From Brevard, North Carolina, USA:

My 15 year old daughter has had type 1 diabetes since she was seven and has been on the insulin pump for two years, and we are having a lot of trouble getting her to check her sugar and bolus. Her hemoglobin A1cs stay around 8-9%. She's not insolent when we remind her, but she just doesn't do it and is incredibly nonchalant about it. We've gone from reminding her a dozen times a day to just letting it go to see if she will do it on her own ( which she usually doesn't). We've talked with her, her endocrinologist has talked with her, and while she knows what she's supposed to do and why, she just doesn't do it. My heart is breaking because I know the complications can happen to her even if she doesn't believe they will.
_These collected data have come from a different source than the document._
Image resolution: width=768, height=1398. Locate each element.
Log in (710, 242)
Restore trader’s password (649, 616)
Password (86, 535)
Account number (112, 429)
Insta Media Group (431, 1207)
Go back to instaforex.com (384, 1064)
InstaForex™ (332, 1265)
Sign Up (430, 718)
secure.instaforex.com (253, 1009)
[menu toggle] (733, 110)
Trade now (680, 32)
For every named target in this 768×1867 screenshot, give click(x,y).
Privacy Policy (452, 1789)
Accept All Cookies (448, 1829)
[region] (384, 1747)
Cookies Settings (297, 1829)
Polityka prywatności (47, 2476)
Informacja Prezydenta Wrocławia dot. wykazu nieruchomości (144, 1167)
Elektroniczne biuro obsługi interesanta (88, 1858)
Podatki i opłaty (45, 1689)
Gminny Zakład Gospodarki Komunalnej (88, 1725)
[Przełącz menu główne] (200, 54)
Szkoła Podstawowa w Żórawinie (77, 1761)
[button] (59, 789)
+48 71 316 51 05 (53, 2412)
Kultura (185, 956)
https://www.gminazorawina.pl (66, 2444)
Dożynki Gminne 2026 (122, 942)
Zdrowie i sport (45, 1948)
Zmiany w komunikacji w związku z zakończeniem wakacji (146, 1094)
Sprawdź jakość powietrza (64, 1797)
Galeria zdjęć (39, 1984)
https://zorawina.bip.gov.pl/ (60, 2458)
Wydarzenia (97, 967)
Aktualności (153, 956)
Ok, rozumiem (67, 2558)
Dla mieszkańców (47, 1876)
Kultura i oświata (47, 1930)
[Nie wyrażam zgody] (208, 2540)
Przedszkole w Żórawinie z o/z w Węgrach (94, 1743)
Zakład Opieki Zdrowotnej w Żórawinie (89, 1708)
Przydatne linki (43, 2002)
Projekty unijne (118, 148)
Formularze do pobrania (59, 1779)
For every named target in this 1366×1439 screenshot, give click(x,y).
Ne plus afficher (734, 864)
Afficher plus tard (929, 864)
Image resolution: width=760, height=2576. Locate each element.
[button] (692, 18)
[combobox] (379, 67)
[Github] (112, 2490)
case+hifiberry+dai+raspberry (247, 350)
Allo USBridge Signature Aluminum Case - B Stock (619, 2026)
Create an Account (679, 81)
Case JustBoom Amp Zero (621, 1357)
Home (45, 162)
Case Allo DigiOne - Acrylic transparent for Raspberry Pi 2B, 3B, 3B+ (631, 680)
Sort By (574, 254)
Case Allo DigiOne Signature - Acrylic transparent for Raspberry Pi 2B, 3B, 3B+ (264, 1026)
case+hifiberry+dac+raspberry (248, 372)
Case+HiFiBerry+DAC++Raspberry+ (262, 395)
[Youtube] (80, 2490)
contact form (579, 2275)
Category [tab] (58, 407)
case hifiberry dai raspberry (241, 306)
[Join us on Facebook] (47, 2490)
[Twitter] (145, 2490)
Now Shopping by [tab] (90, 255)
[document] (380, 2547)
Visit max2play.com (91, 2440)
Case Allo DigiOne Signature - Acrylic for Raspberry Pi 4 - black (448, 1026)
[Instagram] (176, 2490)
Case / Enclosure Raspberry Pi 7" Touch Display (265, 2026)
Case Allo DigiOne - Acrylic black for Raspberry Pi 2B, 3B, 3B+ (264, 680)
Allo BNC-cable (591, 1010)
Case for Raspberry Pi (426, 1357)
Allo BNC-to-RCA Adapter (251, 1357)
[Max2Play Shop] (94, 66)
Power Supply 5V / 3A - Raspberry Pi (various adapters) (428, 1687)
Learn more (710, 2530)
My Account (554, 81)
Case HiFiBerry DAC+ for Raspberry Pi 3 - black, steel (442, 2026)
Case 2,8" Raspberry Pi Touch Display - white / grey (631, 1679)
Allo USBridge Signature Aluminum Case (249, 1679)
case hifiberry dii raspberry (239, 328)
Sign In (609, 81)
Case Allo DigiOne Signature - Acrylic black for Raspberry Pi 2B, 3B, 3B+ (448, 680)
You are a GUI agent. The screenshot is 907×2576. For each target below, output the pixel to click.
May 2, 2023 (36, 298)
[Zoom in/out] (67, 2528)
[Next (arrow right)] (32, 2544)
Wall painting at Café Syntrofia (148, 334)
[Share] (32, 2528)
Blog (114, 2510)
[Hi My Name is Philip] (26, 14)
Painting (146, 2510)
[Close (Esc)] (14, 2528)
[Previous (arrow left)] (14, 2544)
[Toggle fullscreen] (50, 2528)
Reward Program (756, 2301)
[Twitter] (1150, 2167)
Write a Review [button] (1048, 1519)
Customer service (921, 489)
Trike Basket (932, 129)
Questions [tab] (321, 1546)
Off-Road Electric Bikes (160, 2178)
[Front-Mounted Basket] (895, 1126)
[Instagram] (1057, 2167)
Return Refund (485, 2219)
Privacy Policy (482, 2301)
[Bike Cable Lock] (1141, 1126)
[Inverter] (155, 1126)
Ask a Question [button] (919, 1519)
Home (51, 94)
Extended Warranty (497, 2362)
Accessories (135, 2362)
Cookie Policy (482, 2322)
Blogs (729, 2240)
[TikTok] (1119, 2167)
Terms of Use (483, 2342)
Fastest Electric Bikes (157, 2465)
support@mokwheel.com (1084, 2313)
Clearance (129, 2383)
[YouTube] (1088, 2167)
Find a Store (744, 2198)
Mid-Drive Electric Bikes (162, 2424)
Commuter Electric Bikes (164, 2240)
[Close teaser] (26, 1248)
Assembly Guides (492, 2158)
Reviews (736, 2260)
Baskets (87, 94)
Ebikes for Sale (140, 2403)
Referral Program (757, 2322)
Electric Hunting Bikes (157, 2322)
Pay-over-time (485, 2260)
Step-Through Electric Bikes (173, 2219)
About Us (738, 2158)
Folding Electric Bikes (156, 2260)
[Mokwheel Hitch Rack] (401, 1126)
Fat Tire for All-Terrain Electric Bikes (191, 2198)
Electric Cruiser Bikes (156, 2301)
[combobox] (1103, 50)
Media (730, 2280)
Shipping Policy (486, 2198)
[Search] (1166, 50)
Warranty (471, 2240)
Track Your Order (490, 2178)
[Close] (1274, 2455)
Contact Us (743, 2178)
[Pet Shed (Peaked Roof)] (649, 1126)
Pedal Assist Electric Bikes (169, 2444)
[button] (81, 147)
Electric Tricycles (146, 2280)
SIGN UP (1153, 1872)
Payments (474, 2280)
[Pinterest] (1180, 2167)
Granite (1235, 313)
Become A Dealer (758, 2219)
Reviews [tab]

Do you have any suggestions?

Answer:

Your daughter is only 15 years old. Most teenagers are not capable of managing the responsibility of the demanding and exhausting diabetes regimen on their own. As you have personally experienced, most teens feel burned-out by the demands of the regimen after a while (no matter how enthusiastic they were before). Your daughter's behavior (not checking her blood sugars) is her way of telling you that she is not able to accept this responsibility on her own.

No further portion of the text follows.